*PROBLEM*. From the listing below, retype exactly the line holding "Given: Click КУПИГУДС repayment progress bar", the line holding "You are a computer-use agent. Screen", and the lines between them; skip everything else.

─── DATA RECORDS ───

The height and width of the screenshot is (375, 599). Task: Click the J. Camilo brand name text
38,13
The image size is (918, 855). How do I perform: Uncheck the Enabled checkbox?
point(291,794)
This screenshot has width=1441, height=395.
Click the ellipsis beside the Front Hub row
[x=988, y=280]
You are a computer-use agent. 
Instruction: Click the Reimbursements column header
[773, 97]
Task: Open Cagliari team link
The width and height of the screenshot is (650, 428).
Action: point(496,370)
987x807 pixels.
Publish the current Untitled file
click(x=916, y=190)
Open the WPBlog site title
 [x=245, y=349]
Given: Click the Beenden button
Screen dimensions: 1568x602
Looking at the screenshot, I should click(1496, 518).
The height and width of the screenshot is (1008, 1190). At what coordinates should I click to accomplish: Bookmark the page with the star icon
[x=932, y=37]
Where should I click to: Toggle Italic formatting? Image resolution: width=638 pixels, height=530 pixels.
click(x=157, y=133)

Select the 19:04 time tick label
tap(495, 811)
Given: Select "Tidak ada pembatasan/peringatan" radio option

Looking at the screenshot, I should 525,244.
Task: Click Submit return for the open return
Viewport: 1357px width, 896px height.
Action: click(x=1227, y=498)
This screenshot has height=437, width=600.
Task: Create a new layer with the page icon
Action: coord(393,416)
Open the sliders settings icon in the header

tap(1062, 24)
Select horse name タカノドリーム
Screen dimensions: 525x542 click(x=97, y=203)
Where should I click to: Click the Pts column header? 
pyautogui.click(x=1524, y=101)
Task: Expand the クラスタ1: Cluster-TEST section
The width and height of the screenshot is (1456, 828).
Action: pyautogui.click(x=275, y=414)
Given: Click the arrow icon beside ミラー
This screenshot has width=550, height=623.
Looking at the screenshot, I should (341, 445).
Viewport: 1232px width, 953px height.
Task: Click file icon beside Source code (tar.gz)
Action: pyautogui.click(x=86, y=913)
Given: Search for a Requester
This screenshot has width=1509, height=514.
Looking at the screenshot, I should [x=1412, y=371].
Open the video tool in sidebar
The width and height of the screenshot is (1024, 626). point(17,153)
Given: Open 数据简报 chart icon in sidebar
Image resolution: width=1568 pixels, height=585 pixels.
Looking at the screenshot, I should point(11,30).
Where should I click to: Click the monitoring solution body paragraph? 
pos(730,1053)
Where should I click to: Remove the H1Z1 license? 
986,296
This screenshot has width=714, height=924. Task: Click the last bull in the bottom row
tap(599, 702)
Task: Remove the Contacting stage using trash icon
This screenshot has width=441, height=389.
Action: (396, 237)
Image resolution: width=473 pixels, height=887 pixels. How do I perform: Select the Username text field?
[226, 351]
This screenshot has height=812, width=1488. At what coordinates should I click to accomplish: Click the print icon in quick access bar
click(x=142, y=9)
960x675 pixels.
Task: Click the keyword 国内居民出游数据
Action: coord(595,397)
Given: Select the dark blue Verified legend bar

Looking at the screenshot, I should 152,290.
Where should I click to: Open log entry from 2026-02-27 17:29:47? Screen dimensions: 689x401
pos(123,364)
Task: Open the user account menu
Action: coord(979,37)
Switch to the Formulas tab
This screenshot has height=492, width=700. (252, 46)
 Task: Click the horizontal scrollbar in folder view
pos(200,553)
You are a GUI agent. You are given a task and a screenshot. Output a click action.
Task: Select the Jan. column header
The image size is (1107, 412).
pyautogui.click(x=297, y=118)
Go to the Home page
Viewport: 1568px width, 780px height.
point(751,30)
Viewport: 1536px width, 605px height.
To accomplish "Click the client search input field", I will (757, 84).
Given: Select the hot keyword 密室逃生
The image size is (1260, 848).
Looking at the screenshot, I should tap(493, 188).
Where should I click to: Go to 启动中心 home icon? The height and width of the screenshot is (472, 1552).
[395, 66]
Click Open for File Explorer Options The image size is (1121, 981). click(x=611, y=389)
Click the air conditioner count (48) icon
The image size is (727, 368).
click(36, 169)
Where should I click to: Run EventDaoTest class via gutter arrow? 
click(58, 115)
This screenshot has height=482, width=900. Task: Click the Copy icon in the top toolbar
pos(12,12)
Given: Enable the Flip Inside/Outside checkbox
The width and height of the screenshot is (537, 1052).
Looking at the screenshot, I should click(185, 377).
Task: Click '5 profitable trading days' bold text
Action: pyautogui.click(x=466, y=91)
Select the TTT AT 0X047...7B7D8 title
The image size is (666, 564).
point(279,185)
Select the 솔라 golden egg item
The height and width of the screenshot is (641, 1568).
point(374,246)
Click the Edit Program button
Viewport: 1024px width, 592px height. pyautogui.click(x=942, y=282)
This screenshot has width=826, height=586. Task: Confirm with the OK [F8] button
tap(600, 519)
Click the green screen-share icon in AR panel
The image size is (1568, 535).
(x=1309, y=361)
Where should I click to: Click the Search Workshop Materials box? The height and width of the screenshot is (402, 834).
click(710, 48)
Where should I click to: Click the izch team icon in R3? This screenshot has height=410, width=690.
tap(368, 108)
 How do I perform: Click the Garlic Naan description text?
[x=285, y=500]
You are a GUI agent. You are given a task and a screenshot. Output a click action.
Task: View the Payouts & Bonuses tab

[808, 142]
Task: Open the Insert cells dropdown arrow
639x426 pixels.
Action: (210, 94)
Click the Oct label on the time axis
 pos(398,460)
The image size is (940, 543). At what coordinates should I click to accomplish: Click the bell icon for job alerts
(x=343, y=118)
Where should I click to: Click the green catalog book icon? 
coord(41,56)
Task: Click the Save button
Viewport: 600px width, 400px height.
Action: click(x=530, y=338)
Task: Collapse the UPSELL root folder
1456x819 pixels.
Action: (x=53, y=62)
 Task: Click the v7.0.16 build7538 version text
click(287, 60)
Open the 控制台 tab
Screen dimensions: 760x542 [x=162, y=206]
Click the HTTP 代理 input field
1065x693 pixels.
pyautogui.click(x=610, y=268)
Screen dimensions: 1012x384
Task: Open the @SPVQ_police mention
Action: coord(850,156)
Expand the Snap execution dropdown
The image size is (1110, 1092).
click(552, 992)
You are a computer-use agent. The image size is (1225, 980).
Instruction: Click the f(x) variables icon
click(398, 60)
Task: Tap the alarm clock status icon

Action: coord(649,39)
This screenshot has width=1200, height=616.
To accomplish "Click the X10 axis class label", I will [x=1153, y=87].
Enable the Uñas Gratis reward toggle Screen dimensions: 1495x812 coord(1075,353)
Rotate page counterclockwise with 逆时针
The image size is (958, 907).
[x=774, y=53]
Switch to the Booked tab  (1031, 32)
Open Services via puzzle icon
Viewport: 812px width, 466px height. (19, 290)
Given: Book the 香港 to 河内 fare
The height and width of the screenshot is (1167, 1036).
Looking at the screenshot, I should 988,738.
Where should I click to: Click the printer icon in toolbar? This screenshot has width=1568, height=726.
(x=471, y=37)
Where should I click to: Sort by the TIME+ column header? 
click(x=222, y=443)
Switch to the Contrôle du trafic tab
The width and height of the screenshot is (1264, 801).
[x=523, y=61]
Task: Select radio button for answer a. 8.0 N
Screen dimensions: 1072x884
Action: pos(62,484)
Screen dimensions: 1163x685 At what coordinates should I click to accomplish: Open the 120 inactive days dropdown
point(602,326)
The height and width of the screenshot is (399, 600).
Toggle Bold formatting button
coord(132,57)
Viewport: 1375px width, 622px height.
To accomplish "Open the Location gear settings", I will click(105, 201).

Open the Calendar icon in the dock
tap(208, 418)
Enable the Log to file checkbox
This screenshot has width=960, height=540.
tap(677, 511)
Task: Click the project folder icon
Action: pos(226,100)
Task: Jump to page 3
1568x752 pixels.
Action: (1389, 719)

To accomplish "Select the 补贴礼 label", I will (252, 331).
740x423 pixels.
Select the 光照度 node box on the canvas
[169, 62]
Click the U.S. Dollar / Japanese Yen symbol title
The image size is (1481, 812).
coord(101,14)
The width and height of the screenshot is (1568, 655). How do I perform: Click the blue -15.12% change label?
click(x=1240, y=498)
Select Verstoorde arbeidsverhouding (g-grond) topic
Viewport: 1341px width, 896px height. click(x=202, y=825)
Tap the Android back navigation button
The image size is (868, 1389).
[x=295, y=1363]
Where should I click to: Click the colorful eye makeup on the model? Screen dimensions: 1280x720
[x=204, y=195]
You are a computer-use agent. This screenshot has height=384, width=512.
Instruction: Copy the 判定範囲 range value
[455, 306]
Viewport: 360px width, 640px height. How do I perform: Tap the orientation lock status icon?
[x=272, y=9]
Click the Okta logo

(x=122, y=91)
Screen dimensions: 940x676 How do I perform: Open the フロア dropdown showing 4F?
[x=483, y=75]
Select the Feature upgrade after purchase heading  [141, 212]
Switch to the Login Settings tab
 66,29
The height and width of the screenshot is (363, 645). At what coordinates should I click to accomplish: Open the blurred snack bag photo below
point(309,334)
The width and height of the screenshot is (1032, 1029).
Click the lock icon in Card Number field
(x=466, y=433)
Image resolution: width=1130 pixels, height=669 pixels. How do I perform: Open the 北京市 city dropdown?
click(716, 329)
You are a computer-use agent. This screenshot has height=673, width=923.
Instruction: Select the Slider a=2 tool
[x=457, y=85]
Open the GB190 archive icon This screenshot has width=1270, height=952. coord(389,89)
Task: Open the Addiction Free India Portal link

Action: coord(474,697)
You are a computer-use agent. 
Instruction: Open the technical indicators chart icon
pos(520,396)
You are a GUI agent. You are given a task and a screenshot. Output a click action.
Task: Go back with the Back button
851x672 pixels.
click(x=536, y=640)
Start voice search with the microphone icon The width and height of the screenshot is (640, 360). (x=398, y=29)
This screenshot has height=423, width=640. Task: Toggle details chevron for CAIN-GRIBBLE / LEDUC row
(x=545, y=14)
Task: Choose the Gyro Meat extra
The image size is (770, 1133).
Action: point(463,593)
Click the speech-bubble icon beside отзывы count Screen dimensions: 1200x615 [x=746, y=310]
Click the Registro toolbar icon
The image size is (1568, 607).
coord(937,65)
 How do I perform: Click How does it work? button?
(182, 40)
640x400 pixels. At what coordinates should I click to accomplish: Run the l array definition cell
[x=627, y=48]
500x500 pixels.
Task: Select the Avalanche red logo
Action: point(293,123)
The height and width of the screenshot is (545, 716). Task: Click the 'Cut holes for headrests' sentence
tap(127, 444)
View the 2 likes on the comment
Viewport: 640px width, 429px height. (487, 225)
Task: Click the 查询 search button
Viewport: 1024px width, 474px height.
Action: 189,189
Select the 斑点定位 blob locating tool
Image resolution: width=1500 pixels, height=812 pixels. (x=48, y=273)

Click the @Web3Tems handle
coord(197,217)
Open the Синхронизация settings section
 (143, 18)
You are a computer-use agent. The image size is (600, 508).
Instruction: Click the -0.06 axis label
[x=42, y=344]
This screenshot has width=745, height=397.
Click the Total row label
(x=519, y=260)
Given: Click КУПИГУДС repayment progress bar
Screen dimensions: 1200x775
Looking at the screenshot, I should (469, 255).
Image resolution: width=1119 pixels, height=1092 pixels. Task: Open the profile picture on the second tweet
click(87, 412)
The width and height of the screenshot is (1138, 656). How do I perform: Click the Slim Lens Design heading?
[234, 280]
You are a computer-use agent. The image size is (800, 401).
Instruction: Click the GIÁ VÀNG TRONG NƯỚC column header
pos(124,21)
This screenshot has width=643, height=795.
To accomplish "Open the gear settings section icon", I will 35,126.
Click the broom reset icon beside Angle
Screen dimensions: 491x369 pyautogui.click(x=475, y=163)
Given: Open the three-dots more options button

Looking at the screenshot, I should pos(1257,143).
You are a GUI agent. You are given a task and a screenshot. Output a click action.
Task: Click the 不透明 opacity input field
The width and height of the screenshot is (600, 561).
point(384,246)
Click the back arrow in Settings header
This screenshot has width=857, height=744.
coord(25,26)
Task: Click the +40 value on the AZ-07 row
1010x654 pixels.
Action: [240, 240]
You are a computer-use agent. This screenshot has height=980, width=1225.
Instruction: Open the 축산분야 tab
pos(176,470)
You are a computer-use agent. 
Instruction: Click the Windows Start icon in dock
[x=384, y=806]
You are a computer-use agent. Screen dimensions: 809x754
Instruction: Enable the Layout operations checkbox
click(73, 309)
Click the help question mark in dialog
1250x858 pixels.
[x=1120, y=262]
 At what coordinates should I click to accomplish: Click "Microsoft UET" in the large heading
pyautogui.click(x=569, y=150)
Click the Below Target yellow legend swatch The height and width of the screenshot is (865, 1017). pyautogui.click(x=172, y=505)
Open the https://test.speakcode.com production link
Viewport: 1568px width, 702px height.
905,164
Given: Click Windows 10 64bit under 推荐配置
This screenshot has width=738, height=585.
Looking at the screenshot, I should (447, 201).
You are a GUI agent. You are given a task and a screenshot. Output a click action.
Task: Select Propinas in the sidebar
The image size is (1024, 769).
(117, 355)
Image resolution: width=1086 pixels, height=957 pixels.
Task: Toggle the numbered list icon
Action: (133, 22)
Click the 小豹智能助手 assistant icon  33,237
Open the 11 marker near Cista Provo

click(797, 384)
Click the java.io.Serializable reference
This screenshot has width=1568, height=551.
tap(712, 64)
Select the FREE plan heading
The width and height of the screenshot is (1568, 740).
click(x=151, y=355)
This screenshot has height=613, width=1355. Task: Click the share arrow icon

───

*RESPONSE BOX*.
Given: Click КУПИГУДС repayment progress bar
Screen dimensions: 1200x775
Looking at the screenshot, I should (469, 255).
Image resolution: width=1119 pixels, height=1092 pixels. Task: Open the profile picture on the second tweet
click(87, 412)
The width and height of the screenshot is (1138, 656). How do I perform: Click the Slim Lens Design heading?
[234, 280]
You are a computer-use agent. The image size is (800, 401).
Instruction: Click the GIÁ VÀNG TRONG NƯỚC column header
pos(124,21)
This screenshot has width=643, height=795.
To accomplish "Open the gear settings section icon", I will 35,126.
Click the broom reset icon beside Angle
Screen dimensions: 491x369 pyautogui.click(x=475, y=163)
Given: Open the three-dots more options button

Looking at the screenshot, I should pos(1257,143).
You are a GUI agent. You are given a task and a screenshot. Output a click action.
Task: Click the 不透明 opacity input field
The width and height of the screenshot is (600, 561).
point(384,246)
Click the back arrow in Settings header
This screenshot has width=857, height=744.
coord(25,26)
Task: Click the +40 value on the AZ-07 row
1010x654 pixels.
Action: [240, 240]
You are a computer-use agent. This screenshot has height=980, width=1225.
Instruction: Open the 축산분야 tab
pos(176,470)
You are a computer-use agent. 
Instruction: Click the Windows Start icon in dock
[x=384, y=806]
You are a computer-use agent. Screen dimensions: 809x754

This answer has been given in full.